# [The problem]
Reproduce verbatim the lines of the listing starting at the one containing "Click the Transferencia bank icon" and ending at the one containing "The height and width of the screenshot is (849, 976).", both included.

-- START OF Extracted records --

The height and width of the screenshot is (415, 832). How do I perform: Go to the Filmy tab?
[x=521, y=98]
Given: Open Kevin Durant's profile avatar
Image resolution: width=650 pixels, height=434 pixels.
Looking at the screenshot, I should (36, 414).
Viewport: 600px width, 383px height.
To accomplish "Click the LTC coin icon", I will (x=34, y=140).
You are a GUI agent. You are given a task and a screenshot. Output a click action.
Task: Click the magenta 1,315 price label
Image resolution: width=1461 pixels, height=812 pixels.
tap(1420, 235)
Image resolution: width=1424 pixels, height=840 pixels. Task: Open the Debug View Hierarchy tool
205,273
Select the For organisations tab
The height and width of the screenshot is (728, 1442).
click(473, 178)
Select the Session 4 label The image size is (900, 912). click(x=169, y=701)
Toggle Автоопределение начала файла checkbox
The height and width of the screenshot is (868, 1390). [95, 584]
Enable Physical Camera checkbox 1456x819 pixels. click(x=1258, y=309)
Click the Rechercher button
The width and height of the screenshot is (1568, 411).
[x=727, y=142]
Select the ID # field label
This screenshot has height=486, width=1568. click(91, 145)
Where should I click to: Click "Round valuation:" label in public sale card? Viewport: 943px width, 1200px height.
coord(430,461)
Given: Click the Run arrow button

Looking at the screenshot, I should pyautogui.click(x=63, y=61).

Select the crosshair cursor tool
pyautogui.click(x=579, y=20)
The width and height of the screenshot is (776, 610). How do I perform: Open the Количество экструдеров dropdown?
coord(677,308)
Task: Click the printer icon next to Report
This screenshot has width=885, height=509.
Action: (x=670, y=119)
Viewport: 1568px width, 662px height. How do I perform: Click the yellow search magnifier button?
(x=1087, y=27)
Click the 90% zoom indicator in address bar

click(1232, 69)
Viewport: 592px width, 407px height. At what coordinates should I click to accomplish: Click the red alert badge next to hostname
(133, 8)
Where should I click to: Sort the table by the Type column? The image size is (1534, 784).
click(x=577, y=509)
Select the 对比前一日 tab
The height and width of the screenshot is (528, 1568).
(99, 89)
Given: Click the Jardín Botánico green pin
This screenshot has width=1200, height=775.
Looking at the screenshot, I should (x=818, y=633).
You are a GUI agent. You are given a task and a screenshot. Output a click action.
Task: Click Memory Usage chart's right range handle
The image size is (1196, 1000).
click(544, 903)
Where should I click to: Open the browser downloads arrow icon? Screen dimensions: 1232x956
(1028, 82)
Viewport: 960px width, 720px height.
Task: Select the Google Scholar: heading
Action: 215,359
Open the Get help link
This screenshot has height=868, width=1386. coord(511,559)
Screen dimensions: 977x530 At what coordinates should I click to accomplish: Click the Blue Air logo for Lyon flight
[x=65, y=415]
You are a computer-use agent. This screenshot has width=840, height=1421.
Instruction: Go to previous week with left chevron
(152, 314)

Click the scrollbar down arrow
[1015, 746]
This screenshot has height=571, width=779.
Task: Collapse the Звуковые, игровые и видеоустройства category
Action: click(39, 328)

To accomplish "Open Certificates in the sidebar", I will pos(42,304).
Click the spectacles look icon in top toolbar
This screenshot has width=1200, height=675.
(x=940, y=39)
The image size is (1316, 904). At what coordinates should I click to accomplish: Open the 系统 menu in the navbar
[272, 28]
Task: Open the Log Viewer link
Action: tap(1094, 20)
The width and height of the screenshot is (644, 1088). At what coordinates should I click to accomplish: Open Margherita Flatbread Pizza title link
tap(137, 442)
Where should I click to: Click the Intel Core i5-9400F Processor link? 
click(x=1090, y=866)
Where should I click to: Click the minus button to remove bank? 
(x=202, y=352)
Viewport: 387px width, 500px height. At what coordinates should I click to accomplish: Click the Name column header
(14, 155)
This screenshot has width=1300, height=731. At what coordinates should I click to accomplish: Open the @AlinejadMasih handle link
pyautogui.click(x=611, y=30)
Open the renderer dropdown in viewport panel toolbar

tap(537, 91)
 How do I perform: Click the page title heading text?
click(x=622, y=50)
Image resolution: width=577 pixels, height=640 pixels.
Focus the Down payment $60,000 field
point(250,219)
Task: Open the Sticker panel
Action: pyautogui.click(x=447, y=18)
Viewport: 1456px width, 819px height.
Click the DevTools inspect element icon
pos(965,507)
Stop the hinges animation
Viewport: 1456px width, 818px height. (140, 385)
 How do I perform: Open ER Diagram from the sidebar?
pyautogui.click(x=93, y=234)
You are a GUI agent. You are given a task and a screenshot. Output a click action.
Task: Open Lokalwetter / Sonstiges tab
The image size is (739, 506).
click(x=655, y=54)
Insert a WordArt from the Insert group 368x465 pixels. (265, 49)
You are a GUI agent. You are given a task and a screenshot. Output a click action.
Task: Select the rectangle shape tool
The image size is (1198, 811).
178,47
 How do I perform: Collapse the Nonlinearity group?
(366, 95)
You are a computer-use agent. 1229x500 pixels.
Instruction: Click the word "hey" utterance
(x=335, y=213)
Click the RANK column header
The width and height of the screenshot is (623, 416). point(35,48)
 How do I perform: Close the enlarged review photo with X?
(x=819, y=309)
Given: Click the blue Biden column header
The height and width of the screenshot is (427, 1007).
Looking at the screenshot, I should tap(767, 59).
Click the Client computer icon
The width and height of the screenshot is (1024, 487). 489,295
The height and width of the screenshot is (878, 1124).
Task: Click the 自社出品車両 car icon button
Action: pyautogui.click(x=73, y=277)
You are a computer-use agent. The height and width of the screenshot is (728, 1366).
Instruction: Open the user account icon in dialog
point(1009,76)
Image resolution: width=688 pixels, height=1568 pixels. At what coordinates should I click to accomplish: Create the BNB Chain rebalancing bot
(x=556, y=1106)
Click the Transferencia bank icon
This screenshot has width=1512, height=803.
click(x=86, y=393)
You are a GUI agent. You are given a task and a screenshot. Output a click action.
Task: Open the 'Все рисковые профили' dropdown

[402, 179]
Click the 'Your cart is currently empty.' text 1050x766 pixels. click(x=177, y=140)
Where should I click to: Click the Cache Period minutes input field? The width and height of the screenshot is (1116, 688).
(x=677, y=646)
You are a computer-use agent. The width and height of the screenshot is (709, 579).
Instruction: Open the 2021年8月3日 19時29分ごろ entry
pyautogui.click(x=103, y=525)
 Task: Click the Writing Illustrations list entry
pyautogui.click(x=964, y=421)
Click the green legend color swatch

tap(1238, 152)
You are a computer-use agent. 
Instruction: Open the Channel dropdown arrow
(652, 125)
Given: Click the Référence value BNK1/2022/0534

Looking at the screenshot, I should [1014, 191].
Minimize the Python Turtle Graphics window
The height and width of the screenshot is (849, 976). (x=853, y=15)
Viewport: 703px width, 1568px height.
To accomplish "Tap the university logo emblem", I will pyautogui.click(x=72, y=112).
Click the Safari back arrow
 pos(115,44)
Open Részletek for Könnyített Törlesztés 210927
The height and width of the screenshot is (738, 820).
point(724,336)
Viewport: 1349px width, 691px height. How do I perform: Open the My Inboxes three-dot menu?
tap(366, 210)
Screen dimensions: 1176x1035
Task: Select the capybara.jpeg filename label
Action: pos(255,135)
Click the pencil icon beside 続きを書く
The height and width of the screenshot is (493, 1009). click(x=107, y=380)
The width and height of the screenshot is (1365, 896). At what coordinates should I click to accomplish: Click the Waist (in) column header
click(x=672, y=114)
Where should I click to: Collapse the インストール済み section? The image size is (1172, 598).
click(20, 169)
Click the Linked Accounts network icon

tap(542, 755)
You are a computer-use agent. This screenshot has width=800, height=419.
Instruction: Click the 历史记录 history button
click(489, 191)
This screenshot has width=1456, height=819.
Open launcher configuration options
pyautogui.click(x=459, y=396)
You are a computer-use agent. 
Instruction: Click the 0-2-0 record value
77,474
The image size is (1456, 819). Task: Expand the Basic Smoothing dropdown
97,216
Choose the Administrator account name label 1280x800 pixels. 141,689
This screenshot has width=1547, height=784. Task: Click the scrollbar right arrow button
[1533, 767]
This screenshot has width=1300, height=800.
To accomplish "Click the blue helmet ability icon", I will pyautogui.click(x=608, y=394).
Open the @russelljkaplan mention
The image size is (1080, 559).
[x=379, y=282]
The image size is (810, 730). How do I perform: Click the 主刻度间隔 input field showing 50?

-- END OF Extracted records --

# [The answer]
Click the Transferencia bank icon
This screenshot has width=1512, height=803.
click(x=86, y=393)
You are a GUI agent. You are given a task and a screenshot. Output a click action.
Task: Open the 'Все рисковые профили' dropdown

[402, 179]
Click the 'Your cart is currently empty.' text 1050x766 pixels. click(x=177, y=140)
Where should I click to: Click the Cache Period minutes input field? The width and height of the screenshot is (1116, 688).
(x=677, y=646)
You are a computer-use agent. The width and height of the screenshot is (709, 579).
Instruction: Open the 2021年8月3日 19時29分ごろ entry
pyautogui.click(x=103, y=525)
 Task: Click the Writing Illustrations list entry
pyautogui.click(x=964, y=421)
Click the green legend color swatch

tap(1238, 152)
You are a computer-use agent. 
Instruction: Open the Channel dropdown arrow
(652, 125)
Given: Click the Référence value BNK1/2022/0534

Looking at the screenshot, I should [1014, 191].
Minimize the Python Turtle Graphics window
The height and width of the screenshot is (849, 976). (x=853, y=15)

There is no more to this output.